To account for the disturbed layers, Fahnestock made a simple adjustment to the model. He replaced the shearing layer with a term that removes ice at a constant rate from the bed, presumably by melting. As a result, the amount of thinning that horizontal flows would have to produce for a given ice load is reduced. This simple model fits the data from the disturbed layers well and, as the figure on page 17 shows, can be used to map the basal melting rate along the radar tracks.

The northeast Greenland ice stream, as shown with speed contours in the left panel, originates in the center of the panel and flows upward and to the right. The black contours range from 10 to 90 meters per year in steps of 10 m/y. The red contours start at 100 m/y and increase in steps of 100 m/y. Also shown in the left panel are the color-coded rates of basal melting.

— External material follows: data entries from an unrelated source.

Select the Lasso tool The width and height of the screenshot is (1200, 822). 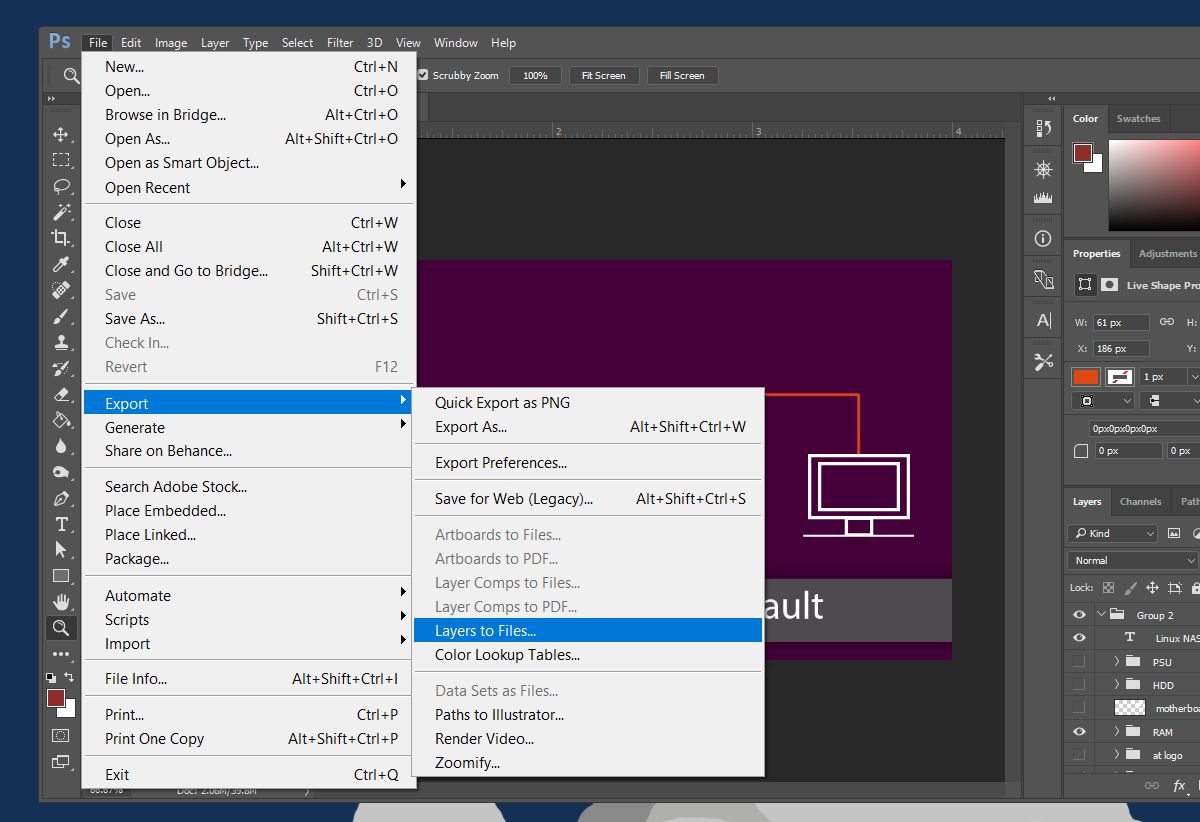click(x=61, y=186)
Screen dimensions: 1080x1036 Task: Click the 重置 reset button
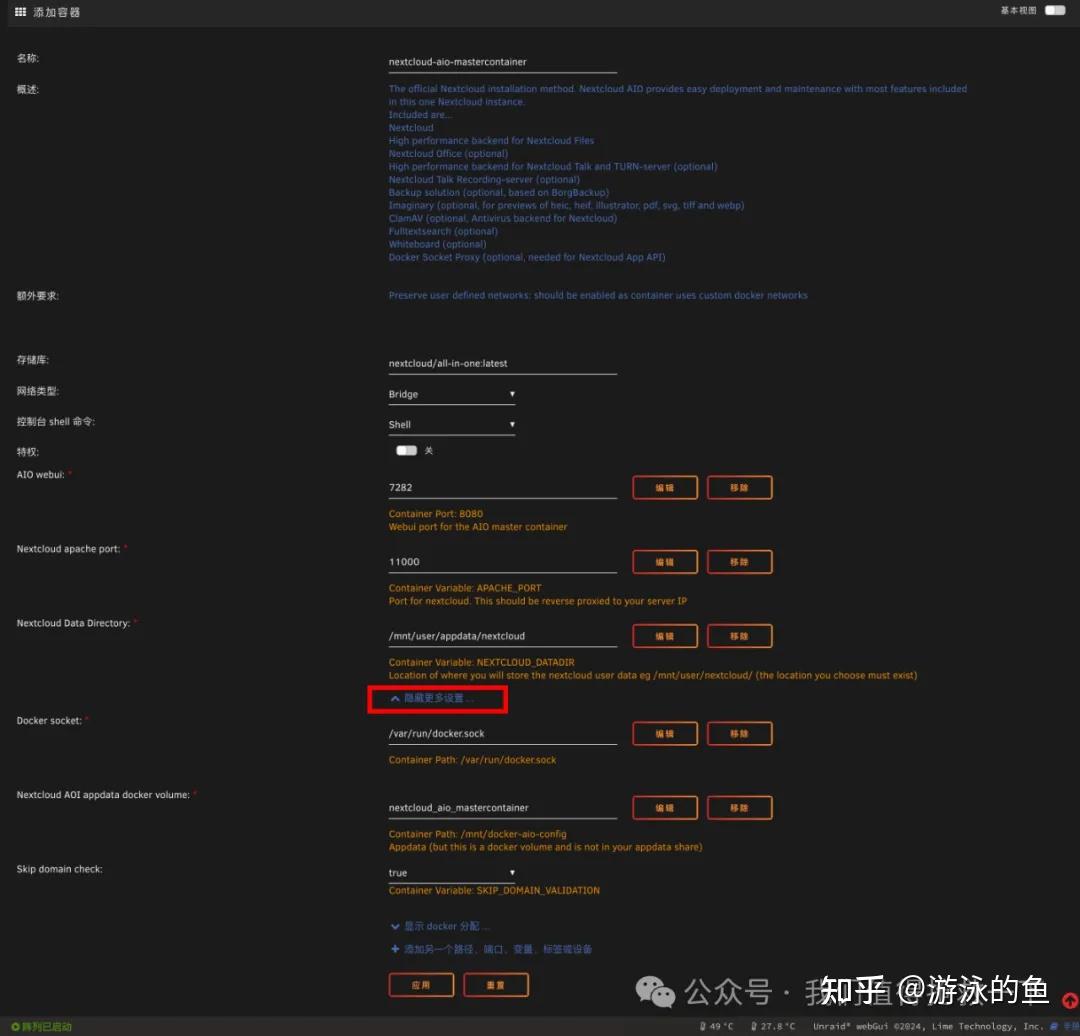(496, 984)
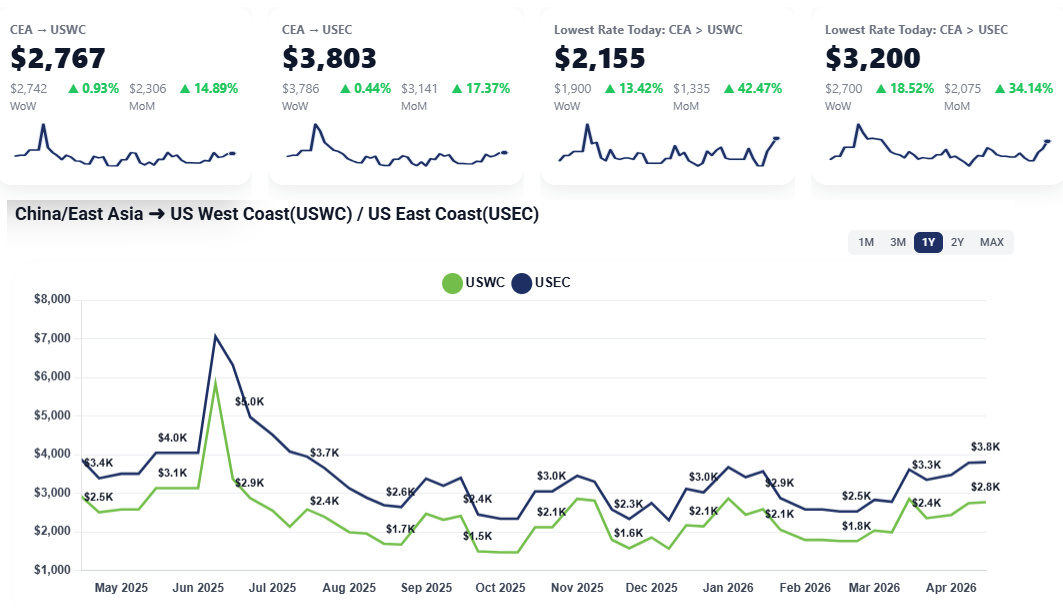Select the 1M time range
Viewport: 1063px width, 608px height.
tap(866, 242)
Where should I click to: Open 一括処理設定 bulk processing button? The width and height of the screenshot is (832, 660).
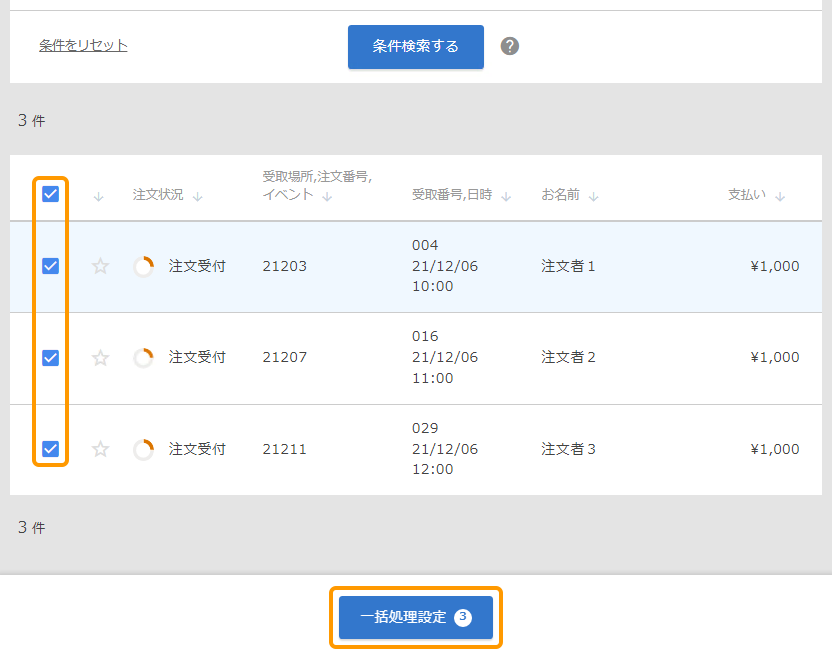(416, 617)
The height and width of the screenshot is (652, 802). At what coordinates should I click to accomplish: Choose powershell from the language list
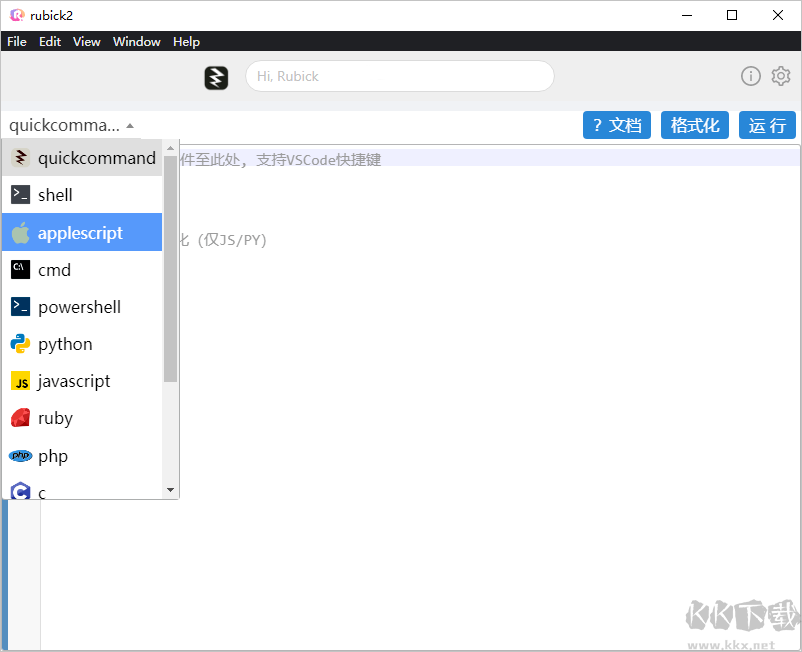tap(79, 307)
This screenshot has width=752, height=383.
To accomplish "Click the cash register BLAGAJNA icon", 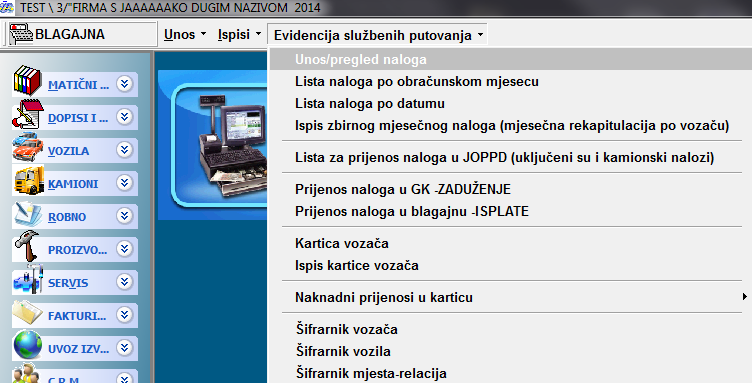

Those same basal melting rates, and the flight paths along which they were determined, are shown on top of a satellite image of Greenland in the right panel.
(Left panel adapted from ref. 1; satellite image courtesy of Jane Ferrigno, US Geological Service.)

Comparing the basal melt map with the disposition of the northeast Greenland ice stream proved especially revealing. Ian Joughin of NASA’s Jet Propulsion Laboratory, another of Fahnestock’s collaborators, had mapped the ice stream using space-based radar interferometry. As the figure shows, the head of the ice stream coincides with an area of intense basal melting—strongly suggesting that meltwater loosens the ice’s hold on the bedrock and sets the stream in motion.
Over the volcano
According to the radar data, a layer tens of centimeters thick turns to water each year beneath the ice stream. Melting that much ice requires nearly a watt per square meter of thermal power—20 times more than what Greenland’s ancient bedrock typically puts out. Only an unusually concentrated heat source, such as a volcano or some other magmatic structure, can do the job.
Does a volcano lurk under the ice? Indirect evidence suggests the answer is yes. John Brozena of the Naval Research Laboratory, another of Fahnestock’s collaborators, has surveyed the gravitational and magnetic fields in the ice-stream region. Close to the region of rapid basal melting, there appears to be a structure whose gravitational signature is reminiscent of the huge caldera in Yellowstone National Park. And not far away is an area of stronger than normal magnetization of the sort expected when magmatic rock cools and crystallizes.
If confirmed, the Greenland caldera won’t be the first volcano implicated in basal melting. In 1993, a team led by Don Blankenship of the University of Texas at Austin uncovered evidence of a volcano under the West Antarctic Ice Sheet, close to the source of one of the ice streams that feed the Ross Ice Shelf. Water is certainly necessary for ice streaming to occur, but in West Antarctica, where the snow pack lacks easy-to-measure layering, it’s unclear how much meltwater underlies the streams. Also uncertain in the case of the West Antarctic ice streams is the role played by glacial till, a soft muddy mixture of clay, sand, pebbles, cobbles, and boulders that lies between the ice and the bedrock. Till could act either as a lubricant or as a soft, easily deformed shearing layer.
Perhaps the most intriguing implication of the Greenland discovery is that the crust beneath Greenland is warm in places, rather than cold and dead throughout. Greenland lies hundreds of miles from the Mid-Atlantic Ridge, the closest seismically active zone. But, points out Caltech geophysicist Don Anderson, the Greenland crust is likely to be under tension, a condition that could make it vulnerable to a magmatic hemorrhage.